A quest’ultima cerchia appartiene invece, di pieno diritto, il Giasone della prima parte. Ma Euripide, con atteggiamento consueto e caratteristico della sua drammaturgia, trova anche per lui un riscatto.
Infatti, intercede un gran distacco fra il Giasone della prima e della seconda parte, massime del finale. Noi avevamo credute infinte ed ipocrite le prime sue dichiarazioni d’interesse e d’affetto pei figli. Ma nella seconda parte risulta che non erano finte. Eccolo intercedere sinceramente e calorosamente per loro presso Creusa. Avvenuta la morte della giovine, il suo primo pensiero è di accorrere per salvarli dalla prevedibile ira dei Corinzî. E quando infine apprende la loro morte, prorompe in accenti che partono davvero da un cuore esacerbato, cosí sinceri e strazianti, che un’onda di commozione, e, conviene dirlo, d’umana simpatia, riesce a pervadere i nostri cuori. È, come ho detto, una delle solite catarsi della drammaturgia di Euripide; ma in nessuna tragedia appare cosí commovente, e, diciamolo, cosí ardita.

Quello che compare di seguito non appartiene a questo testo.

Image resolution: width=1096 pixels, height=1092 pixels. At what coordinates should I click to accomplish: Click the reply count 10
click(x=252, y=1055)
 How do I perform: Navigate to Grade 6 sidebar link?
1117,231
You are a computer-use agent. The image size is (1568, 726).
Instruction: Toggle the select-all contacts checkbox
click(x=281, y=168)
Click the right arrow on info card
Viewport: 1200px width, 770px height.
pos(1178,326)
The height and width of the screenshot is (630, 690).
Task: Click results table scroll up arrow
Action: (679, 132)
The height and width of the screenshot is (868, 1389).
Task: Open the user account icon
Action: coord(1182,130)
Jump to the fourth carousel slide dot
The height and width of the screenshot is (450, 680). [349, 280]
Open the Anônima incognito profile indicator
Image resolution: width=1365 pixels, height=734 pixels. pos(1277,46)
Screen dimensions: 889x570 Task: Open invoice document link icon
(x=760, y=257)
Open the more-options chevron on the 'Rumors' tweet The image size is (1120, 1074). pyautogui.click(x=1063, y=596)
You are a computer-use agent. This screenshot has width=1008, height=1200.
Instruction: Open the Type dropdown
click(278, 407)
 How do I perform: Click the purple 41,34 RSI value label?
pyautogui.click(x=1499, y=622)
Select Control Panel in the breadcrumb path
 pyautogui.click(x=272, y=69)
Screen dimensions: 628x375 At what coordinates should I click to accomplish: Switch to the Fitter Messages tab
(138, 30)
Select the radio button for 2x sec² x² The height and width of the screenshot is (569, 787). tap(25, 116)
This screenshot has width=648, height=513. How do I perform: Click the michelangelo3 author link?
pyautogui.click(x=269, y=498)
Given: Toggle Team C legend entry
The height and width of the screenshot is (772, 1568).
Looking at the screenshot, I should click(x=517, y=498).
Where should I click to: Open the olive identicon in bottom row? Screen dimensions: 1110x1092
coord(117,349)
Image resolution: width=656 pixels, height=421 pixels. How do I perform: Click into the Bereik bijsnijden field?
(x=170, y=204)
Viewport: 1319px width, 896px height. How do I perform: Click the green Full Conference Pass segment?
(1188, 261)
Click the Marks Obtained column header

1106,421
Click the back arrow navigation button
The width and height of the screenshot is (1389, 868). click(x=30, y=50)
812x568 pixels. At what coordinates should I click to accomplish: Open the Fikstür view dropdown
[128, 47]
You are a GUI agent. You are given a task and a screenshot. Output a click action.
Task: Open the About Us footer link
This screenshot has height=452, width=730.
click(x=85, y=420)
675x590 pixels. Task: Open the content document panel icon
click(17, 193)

Caratteri non mantenuti? Ma Euripide sapeva bene che un personaggio puramente odioso non riesce tollerabile. E il desiderio della redenzione è troppo profondamente insito nel cuore degli uomini, perché non debbano commuoversi e convincersi dovunque ne vedano balenare un raggio. E il freddo razionalismo, se trova qualche caloroso adepto fra i meno sensibili, non ha molto potere sul complesso spirito d’una moltitudine di spettatori. E cosí, facilmente si dimentica che questo Giasone che parla con accenti di tenerissimo padre, è quello medesimo che nella prima parte lascia tranquillamente che i figli partano randagi sulle pericolosissime vie dell’esiglio. E con questo accorto equilibrio Euripide ottiene che la tragedia non lasci nei nostri cuori una semplice impressione d’odio e di raccapriccio, bensí anche, insieme con l’altissimo orrore, un’accorata pietà per i personaggi, trascinati, non già dal fato, ma dalla morbosa furia delle loro passioni, a cosí orribili eccessi. Questo era il fine della tragedia, che doveva, secondo l’aforisma aristotelico, operare per mezzo dell’orrore e della pietà.
⁂
Qui è tutta la Medea. Inutile soffermarsi sulle figure e gli elementi secondarii. Sono accessorî, tessuto connettivo, indispensabile a mantenere la compagine, ma a cui il poeta non ha accordata troppa attenzione. Però, se non sono di prim’ordine, neppure guastano; e sono concepiti con piena armonia, in una compagine che ripete d’altronde la sua ragion d’essere e la sua nobiltà artistica. Fa eccezione, e brilla come una gemma, il racconto dell’araldo. Neanche in questa tragedia Euripide vien meno alla norma ch’egli s’era imposta, di dipingere in un gran quadro elegante, luminoso, arioso, l’episodio principale del mito preso a svolgere: cómpito che, evidentemente, formava la gioia eletta del poeta fra le molteplici fatiche, non tutte ugualmente gradite, a cui costringe la costruzione d’un’ampia e complessa opera d’arte. E tutti i racconti di araldi son belli; ma questo della Medea è fra i bellissimi, regge il confronto con quello de Le Baccanti.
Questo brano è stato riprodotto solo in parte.